With pressure from the federal government to expand enrollment, Medicaid costs represent a rising chunk of state budgets around the country—one that's crowding out other priorities. State officials desperate to control costs are stiffing health care providers and turning to managed care. Low reimbursement (which is about to get worse) already discourages doctors from accepting Medicaid patients. And last month, the Office of the Inspector General for the Department of Health and Human Services found that managed care isn't magically closing the gap. Medicaid may be signing up new customers, but there's a shortage of doctors willing and able to care for them.

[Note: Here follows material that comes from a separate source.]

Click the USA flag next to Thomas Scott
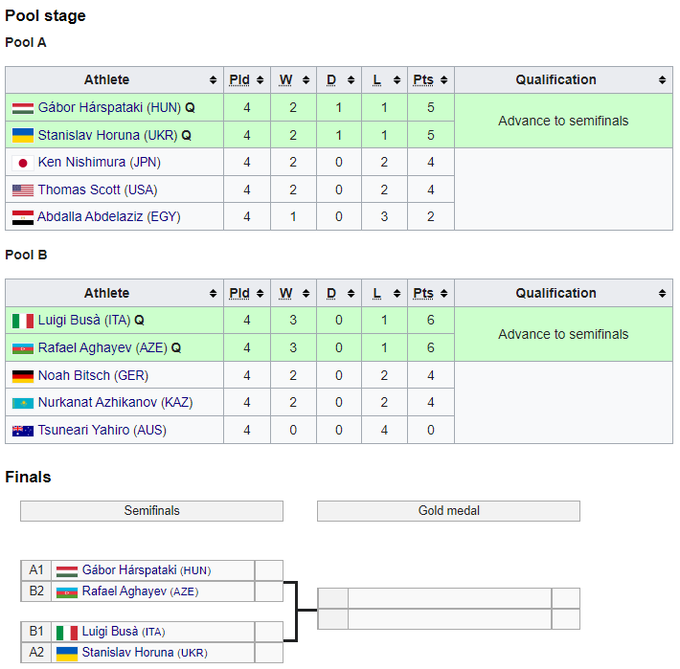 click(22, 190)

Specifically, Access to Care: Provider Availability in Medicaid Managed Care (PDF) says:

We found that slightly more than half of providers could not offer appointments to enrollees. Notably, 35 percent could not be found at the location listed by the plan, and another 8 percent were at the location but said that they were not participating in the plan. An additional 8 percent were not accepting new patients. Among the providers who offered appointments, the median wait time was 2 weeks. However, over a quarter had wait times of more than 1 month, and 10 percent had wait times longer than 2 months. Finally, primary care providers were less likely to offer an appointment than specialists; however, specialists tended to have longer wait times.

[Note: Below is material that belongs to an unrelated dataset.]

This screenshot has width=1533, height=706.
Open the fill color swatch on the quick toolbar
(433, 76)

Read that again. More than a third of the providers listed as available to patients aren't even at the address listed. They may be down the street or in another state, but the contact information provided for them is worthless.

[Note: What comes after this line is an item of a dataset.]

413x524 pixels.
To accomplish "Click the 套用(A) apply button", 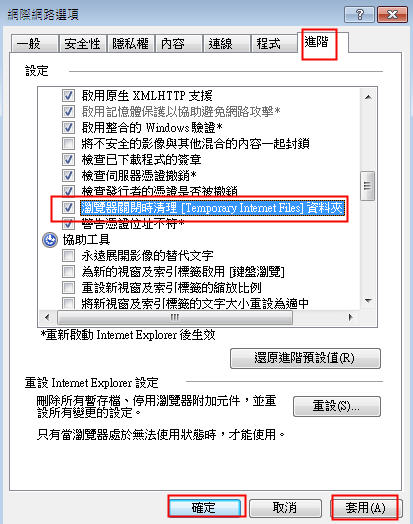I will [x=366, y=508].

Another 16 percent aren't taking Medicaid patients—whether that means "at all" or just that they've closed their practices to new ones doesn't matter to new enrollees who are shut out either way.

And the OIG report was prepared before temporarily hiked reimbursements to providers, intended to encourage Medicaid expansion, expired at the end of 2014. As of January 1, 2015, physicians are seeing "an average 42.8 percent reduction in fees for primary care services," according to the Urban Institute (actual percentages vary by state, and a few states are maintaining part or all of the "fee bump" out of their own funds).

That just might make it even harder to find providers willing and able to offer appointments to Medicaid enrollees.

Note: My wife is a pediatrician who sees many Medicaid patients as part of her practice in rural Arizona. She anticipates a roughly 30 percent drop in reimbursement for them.